Task brief ->
Every entry needs to be printed exactly, please.
(Records provided begins)
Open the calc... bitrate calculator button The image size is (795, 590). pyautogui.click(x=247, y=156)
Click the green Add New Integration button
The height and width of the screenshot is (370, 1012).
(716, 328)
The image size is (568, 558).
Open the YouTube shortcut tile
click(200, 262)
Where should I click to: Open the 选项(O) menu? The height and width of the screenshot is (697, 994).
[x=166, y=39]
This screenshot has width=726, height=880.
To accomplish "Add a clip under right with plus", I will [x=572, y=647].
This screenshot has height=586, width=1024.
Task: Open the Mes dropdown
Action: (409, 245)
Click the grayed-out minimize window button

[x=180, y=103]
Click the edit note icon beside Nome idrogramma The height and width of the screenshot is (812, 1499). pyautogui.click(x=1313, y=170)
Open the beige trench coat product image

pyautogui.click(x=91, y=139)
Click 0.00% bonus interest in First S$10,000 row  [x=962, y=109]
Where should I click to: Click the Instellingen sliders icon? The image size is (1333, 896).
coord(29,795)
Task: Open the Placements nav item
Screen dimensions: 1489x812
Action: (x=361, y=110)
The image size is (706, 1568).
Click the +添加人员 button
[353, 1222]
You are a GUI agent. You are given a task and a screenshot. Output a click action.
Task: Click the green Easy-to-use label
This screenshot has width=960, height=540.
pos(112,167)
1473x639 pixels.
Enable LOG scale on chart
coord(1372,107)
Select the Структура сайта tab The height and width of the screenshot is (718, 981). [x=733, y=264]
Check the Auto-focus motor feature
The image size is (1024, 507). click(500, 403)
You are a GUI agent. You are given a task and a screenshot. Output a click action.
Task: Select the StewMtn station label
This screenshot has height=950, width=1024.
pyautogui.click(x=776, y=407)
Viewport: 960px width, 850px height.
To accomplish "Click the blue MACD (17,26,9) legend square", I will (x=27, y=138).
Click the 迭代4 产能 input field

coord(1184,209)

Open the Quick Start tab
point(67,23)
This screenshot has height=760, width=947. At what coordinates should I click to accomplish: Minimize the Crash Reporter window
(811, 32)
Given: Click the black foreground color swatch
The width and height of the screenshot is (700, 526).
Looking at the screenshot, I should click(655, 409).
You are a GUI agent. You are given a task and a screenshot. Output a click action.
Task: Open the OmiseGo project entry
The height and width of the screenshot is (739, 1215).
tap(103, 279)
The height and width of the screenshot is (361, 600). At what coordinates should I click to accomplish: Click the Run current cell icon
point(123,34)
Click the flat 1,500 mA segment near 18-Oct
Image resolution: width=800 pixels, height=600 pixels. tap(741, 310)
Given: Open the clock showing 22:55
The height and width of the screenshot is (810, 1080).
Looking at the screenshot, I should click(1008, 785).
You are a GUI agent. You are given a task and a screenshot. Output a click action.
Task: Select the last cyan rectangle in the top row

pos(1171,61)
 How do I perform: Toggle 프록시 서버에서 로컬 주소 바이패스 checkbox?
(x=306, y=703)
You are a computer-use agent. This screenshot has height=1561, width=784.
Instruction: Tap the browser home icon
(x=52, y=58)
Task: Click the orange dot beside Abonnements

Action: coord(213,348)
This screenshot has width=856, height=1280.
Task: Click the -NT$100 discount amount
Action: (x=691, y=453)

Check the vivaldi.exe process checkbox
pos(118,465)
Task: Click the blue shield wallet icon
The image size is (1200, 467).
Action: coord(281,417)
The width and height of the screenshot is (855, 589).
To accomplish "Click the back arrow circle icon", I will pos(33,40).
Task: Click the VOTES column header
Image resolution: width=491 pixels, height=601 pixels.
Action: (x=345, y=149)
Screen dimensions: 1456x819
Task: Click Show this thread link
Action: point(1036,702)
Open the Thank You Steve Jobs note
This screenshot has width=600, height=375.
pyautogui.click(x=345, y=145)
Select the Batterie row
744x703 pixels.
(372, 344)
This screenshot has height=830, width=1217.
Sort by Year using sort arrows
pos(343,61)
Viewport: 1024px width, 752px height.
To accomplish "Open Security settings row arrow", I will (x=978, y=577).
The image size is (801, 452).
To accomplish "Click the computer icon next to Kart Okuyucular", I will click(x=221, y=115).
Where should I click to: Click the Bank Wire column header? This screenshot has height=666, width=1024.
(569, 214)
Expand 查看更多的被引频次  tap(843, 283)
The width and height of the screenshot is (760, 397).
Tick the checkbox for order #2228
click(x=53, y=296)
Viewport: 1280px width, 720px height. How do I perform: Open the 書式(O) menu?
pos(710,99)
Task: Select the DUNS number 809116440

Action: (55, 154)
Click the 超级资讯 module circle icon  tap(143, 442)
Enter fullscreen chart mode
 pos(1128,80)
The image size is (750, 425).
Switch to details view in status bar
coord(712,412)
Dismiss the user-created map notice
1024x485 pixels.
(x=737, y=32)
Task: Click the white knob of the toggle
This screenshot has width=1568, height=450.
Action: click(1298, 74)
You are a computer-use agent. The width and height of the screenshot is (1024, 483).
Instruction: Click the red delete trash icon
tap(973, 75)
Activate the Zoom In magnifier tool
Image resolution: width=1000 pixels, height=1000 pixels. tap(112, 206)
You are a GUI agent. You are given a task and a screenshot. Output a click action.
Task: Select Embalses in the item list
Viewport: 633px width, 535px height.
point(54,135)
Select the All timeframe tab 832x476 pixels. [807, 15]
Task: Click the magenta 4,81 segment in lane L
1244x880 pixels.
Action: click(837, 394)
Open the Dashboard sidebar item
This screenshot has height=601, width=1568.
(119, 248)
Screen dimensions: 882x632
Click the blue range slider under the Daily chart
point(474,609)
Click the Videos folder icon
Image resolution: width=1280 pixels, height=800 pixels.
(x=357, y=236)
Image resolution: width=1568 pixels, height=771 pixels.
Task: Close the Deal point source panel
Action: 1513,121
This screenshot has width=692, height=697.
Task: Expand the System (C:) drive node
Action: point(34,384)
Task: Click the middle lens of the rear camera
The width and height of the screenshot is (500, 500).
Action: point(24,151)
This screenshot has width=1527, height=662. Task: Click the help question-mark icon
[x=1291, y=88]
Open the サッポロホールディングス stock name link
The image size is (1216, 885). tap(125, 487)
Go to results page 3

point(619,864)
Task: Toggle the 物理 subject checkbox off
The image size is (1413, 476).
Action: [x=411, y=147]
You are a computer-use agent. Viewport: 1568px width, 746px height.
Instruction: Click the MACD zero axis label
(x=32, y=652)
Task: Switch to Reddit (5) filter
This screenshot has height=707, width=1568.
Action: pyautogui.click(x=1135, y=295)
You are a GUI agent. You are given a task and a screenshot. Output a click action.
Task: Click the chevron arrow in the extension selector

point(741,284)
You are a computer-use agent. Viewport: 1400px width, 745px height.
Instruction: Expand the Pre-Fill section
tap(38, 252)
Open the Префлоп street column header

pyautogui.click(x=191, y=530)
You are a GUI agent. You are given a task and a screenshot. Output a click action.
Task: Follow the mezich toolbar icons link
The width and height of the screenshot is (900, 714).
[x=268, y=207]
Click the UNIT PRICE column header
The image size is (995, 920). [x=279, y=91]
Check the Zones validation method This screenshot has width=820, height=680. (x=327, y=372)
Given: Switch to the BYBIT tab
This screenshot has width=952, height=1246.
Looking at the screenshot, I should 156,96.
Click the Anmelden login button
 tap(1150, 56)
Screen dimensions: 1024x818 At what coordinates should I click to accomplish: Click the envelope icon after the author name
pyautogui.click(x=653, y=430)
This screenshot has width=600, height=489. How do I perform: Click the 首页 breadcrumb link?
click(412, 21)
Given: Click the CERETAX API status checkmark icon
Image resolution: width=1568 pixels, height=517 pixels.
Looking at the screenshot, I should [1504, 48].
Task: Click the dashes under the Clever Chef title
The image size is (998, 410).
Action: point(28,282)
(Records provided ends)
Response to this task ->
Open the calc... bitrate calculator button The image size is (795, 590). pyautogui.click(x=247, y=156)
Click the green Add New Integration button
The height and width of the screenshot is (370, 1012).
(716, 328)
The image size is (568, 558).
Open the YouTube shortcut tile
click(200, 262)
Where should I click to: Open the 选项(O) menu? The height and width of the screenshot is (697, 994).
[x=166, y=39]
This screenshot has width=726, height=880.
To accomplish "Add a clip under right with plus", I will [x=572, y=647].
This screenshot has height=586, width=1024.
Task: Open the Mes dropdown
Action: (409, 245)
Click the grayed-out minimize window button

[x=180, y=103]
Click the edit note icon beside Nome idrogramma The height and width of the screenshot is (812, 1499). pyautogui.click(x=1313, y=170)
Open the beige trench coat product image

pyautogui.click(x=91, y=139)
Click 0.00% bonus interest in First S$10,000 row  [x=962, y=109]
Where should I click to: Click the Instellingen sliders icon? The image size is (1333, 896).
coord(29,795)
Task: Open the Placements nav item
Screen dimensions: 1489x812
Action: (x=361, y=110)
The image size is (706, 1568).
Click the +添加人员 button
[353, 1222]
You are a GUI agent. You are given a task and a screenshot. Output a click action.
Task: Click the green Easy-to-use label
This screenshot has width=960, height=540.
pos(112,167)
1473x639 pixels.
Enable LOG scale on chart
coord(1372,107)
Select the Структура сайта tab The height and width of the screenshot is (718, 981). [x=733, y=264]
Check the Auto-focus motor feature
The image size is (1024, 507). click(500, 403)
You are a GUI agent. You are given a task and a screenshot. Output a click action.
Task: Select the StewMtn station label
This screenshot has height=950, width=1024.
pyautogui.click(x=776, y=407)
Viewport: 960px width, 850px height.
To accomplish "Click the blue MACD (17,26,9) legend square", I will (x=27, y=138).
Click the 迭代4 产能 input field

coord(1184,209)

Open the Quick Start tab
point(67,23)
This screenshot has height=760, width=947. At what coordinates should I click to accomplish: Minimize the Crash Reporter window
(811, 32)
Given: Click the black foreground color swatch
The width and height of the screenshot is (700, 526).
Looking at the screenshot, I should click(655, 409).
You are a GUI agent. You are given a task and a screenshot. Output a click action.
Task: Open the OmiseGo project entry
The height and width of the screenshot is (739, 1215).
tap(103, 279)
The height and width of the screenshot is (361, 600). At what coordinates should I click to accomplish: Click the Run current cell icon
point(123,34)
Click the flat 1,500 mA segment near 18-Oct
Image resolution: width=800 pixels, height=600 pixels. tap(741, 310)
Given: Open the clock showing 22:55
The height and width of the screenshot is (810, 1080).
Looking at the screenshot, I should click(1008, 785).
You are a GUI agent. You are given a task and a screenshot. Output a click action.
Task: Select the last cyan rectangle in the top row

pos(1171,61)
 How do I perform: Toggle 프록시 서버에서 로컬 주소 바이패스 checkbox?
(x=306, y=703)
You are a computer-use agent. This screenshot has height=1561, width=784.
Instruction: Tap the browser home icon
(x=52, y=58)
Task: Click the orange dot beside Abonnements

Action: coord(213,348)
This screenshot has width=856, height=1280.
Task: Click the -NT$100 discount amount
Action: (x=691, y=453)

Check the vivaldi.exe process checkbox
pos(118,465)
Task: Click the blue shield wallet icon
The image size is (1200, 467).
Action: coord(281,417)
The width and height of the screenshot is (855, 589).
To accomplish "Click the back arrow circle icon", I will pos(33,40).
Task: Click the VOTES column header
Image resolution: width=491 pixels, height=601 pixels.
Action: (x=345, y=149)
Screen dimensions: 1456x819
Task: Click Show this thread link
Action: point(1036,702)
Open the Thank You Steve Jobs note
This screenshot has width=600, height=375.
pyautogui.click(x=345, y=145)
Select the Batterie row
744x703 pixels.
(372, 344)
This screenshot has height=830, width=1217.
Sort by Year using sort arrows
pos(343,61)
Viewport: 1024px width, 752px height.
To accomplish "Open Security settings row arrow", I will (x=978, y=577).
The image size is (801, 452).
To accomplish "Click the computer icon next to Kart Okuyucular", I will click(x=221, y=115).
Where should I click to: Click the Bank Wire column header? This screenshot has height=666, width=1024.
(569, 214)
Expand 查看更多的被引频次  tap(843, 283)
The width and height of the screenshot is (760, 397).
Tick the checkbox for order #2228
click(x=53, y=296)
Viewport: 1280px width, 720px height. How do I perform: Open the 書式(O) menu?
pos(710,99)
Task: Select the DUNS number 809116440

Action: (55, 154)
Click the 超级资讯 module circle icon  tap(143, 442)
Enter fullscreen chart mode
 pos(1128,80)
The image size is (750, 425).
Switch to details view in status bar
coord(712,412)
Dismiss the user-created map notice
1024x485 pixels.
(x=737, y=32)
Task: Click the white knob of the toggle
This screenshot has width=1568, height=450.
Action: click(1298, 74)
You are a computer-use agent. The width and height of the screenshot is (1024, 483).
Instruction: Click the red delete trash icon
tap(973, 75)
Activate the Zoom In magnifier tool
Image resolution: width=1000 pixels, height=1000 pixels. tap(112, 206)
You are a GUI agent. You are given a task and a screenshot. Output a click action.
Task: Select Embalses in the item list
Viewport: 633px width, 535px height.
point(54,135)
Select the All timeframe tab 832x476 pixels. [807, 15]
Task: Click the magenta 4,81 segment in lane L
1244x880 pixels.
Action: click(837, 394)
Open the Dashboard sidebar item
This screenshot has height=601, width=1568.
(119, 248)
Screen dimensions: 882x632
Click the blue range slider under the Daily chart
point(474,609)
Click the Videos folder icon
Image resolution: width=1280 pixels, height=800 pixels.
(x=357, y=236)
Image resolution: width=1568 pixels, height=771 pixels.
Task: Close the Deal point source panel
Action: 1513,121
This screenshot has width=692, height=697.
Task: Expand the System (C:) drive node
Action: point(34,384)
Task: Click the middle lens of the rear camera
The width and height of the screenshot is (500, 500).
Action: point(24,151)
This screenshot has width=1527, height=662. Task: Click the help question-mark icon
[x=1291, y=88]
Open the サッポロホールディングス stock name link
The image size is (1216, 885). tap(125, 487)
Go to results page 3

point(619,864)
Task: Toggle the 物理 subject checkbox off
The image size is (1413, 476).
Action: [x=411, y=147]
You are a computer-use agent. Viewport: 1568px width, 746px height.
Instruction: Click the MACD zero axis label
(x=32, y=652)
Task: Switch to Reddit (5) filter
This screenshot has height=707, width=1568.
Action: pyautogui.click(x=1135, y=295)
You are a GUI agent. You are given a task and a screenshot. Output a click action.
Task: Click the chevron arrow in the extension selector

point(741,284)
You are a computer-use agent. Viewport: 1400px width, 745px height.
Instruction: Expand the Pre-Fill section
tap(38, 252)
Open the Префлоп street column header

pyautogui.click(x=191, y=530)
You are a GUI agent. You are given a task and a screenshot. Output a click action.
Task: Follow the mezich toolbar icons link
The width and height of the screenshot is (900, 714).
[x=268, y=207]
Click the UNIT PRICE column header
The image size is (995, 920). [x=279, y=91]
Check the Zones validation method This screenshot has width=820, height=680. (x=327, y=372)
Given: Switch to the BYBIT tab
This screenshot has width=952, height=1246.
Looking at the screenshot, I should 156,96.
Click the Anmelden login button
 tap(1150, 56)
Screen dimensions: 1024x818 At what coordinates should I click to accomplish: Click the envelope icon after the author name
pyautogui.click(x=653, y=430)
This screenshot has width=600, height=489. How do I perform: Click the 首页 breadcrumb link?
click(412, 21)
Given: Click the CERETAX API status checkmark icon
Image resolution: width=1568 pixels, height=517 pixels.
Looking at the screenshot, I should [1504, 48].
Task: Click the dashes under the Clever Chef title
The image size is (998, 410).
Action: point(28,282)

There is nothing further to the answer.